It might sound cliche, but in every sport, it always boils down to coaching. That fact is perhaps never more evident than in the sport of football, where a single playcalling decision by a head coach or offensive coordinator can throw things into complete and total disarray.   

For the last decade or so, Jason Garrett has continually put the Cowboys into the spotlight for making those kinds of decisions, and his team has suffered as a result, failing to make a conference championship game appearance, despite capable talent, and every opportunity.

Against the Vikings on Sunday, it happened yet again, with the Cowboys on the verge of a tremendous game-winning drive behind the arm of Dak Prescott, only to come up short thanks to some blatantly conservative playcalling. 

Prescott, to his credit, had one of the best games of his career as a Dallas Cowboy, completing 28/46 passes for 397 yards and three touchdowns, with one interception that came on a Hail Mary attempt at the end of the game. 

His receivers were also nearly unstoppable, with Amari Cooper catching 11 passes on 14 targets for 147 yards and a score, Randall Cobb hauling in six catches for 106 yards and another touchdown, and Michael Gallup adding the third score, along with 76 yards and four receptions. 

The running game, on the other hand, struggled mightily behind Zeke Elliott, who ran for 47 yards on 20 carries, averaging 2.4 yards per carry. Tony Pollard had one touch, for negative four yards. 

"You want to attack in different ways,” Garrett said. “It's important for us to continue to run the ball.”
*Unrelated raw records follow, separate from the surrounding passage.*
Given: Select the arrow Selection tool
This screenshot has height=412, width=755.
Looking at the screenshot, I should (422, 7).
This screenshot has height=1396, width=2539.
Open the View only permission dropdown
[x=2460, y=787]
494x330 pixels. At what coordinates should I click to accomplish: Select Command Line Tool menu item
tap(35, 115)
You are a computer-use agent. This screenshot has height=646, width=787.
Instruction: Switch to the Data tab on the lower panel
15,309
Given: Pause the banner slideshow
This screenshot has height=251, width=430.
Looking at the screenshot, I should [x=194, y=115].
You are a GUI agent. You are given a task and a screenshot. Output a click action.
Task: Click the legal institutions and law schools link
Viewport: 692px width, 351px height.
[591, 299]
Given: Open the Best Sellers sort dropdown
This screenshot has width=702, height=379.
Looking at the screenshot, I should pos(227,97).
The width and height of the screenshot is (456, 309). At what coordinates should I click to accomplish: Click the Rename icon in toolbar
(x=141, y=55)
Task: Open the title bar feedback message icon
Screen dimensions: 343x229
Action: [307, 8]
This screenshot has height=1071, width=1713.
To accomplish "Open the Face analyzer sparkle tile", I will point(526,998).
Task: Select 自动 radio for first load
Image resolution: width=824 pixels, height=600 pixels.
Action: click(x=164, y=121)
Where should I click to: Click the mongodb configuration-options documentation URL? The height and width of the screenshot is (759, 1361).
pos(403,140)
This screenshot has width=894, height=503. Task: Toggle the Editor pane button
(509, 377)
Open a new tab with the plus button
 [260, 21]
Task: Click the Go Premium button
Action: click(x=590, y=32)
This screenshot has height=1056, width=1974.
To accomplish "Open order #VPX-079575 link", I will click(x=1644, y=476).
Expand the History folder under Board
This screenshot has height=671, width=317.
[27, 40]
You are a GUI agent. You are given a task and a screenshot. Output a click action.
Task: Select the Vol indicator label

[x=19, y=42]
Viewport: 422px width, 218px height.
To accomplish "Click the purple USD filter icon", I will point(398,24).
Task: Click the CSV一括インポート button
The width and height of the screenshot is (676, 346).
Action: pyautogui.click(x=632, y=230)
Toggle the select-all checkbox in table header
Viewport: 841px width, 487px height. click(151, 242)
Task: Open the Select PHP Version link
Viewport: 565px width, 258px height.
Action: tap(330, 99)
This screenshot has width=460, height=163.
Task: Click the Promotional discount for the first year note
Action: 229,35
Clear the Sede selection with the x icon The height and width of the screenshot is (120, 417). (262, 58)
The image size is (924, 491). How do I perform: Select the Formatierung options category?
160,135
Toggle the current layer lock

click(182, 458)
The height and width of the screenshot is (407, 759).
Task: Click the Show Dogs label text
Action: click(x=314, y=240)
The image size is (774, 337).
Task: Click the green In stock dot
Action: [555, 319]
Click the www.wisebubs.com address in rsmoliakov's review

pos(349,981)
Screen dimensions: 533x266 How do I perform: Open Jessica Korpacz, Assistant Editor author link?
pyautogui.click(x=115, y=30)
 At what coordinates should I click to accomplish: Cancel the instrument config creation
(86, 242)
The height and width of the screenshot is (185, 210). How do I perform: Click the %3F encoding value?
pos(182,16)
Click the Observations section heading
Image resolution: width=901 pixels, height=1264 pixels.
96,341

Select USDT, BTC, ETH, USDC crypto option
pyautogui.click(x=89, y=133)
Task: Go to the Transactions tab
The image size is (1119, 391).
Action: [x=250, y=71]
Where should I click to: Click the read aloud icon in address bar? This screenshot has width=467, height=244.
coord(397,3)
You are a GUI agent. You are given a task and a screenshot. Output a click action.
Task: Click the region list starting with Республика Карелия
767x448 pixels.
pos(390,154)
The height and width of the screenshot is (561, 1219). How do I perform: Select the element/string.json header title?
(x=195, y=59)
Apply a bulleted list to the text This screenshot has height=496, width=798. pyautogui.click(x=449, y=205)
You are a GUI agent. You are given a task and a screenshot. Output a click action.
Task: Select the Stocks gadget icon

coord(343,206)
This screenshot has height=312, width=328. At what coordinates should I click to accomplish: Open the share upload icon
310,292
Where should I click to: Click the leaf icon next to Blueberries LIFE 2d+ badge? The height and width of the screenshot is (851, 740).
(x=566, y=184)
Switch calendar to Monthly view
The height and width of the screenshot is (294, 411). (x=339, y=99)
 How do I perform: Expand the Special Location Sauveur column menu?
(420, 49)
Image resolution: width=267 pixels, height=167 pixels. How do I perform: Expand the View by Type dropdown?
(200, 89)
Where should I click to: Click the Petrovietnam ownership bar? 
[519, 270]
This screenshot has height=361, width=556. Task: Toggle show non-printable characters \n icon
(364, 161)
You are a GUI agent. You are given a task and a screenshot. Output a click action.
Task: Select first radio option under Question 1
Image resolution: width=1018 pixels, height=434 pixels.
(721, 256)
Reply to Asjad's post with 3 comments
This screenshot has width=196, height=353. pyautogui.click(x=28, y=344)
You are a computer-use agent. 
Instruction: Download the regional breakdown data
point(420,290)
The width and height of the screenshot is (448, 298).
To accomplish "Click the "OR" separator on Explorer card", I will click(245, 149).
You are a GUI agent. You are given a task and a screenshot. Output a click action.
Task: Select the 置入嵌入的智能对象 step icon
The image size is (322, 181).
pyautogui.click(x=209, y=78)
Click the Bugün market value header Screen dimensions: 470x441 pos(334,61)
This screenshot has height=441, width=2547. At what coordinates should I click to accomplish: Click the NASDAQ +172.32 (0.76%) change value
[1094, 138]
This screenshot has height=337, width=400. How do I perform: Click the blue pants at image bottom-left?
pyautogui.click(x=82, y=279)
But by those numbers, and by evidence of the last drive up until the two-minute warning, it seems fairly obvious that the Vikings could not stop Prescott and the passing game, and that Dallas held the clear advantage in that area. Yet, inside the Vikings 15 yard-line with just over a minute to play, the Cowboys called two straight running plays, resulting in negative yards, and putting them in a very precarious position of 4th and five. 

As one might expect, the veteran defense of the Vikings played the overly conservative fourth-down pass call perfectly, and the game was over. 

But, who is responsible for the calls at the end of the game? Was it the aggressive up-and-coming offensive coordinator Kellen Moore, who had been shredding the Vikings through the air? Or was he overruled in crunch time by an overly-conservative head coach who has a history of coming up small in big moments?

The right answer is probably “both” ... but as a result of whatever did happen between the offensive brain trust, the Cowboys have fallen to 5-4, and into a tie with the Philadelphia Eagles for first place in the NFC East Division. 

“If you asked that offensive line, you asked the running back, they’re going to say they need to execute those plays,” Dak said, refusing to second-guess his coaches. “We get that first down, nobody in here is even talking about they took the ball out of my hands, right? So it comes down to execution … We’re not going to talk about what we should’ve done, what we could’ve done. We’ve just got to learn from it and do better.”

Yes, Dallas does hold the tiebreaker over the Eagles by virtue of their win over Philadelphia earlier this season, but the upcoming schedules for either team will do Dallas no favors.

Following the loss, the Cowboys will now hit the road for the next two weeks, where they will travel to Detroit to take on the Lions (who could be without quarterback Matthew Stafford), before taking on the 8-1 and defending Super Bowl champion New England Patriots in Foxborough.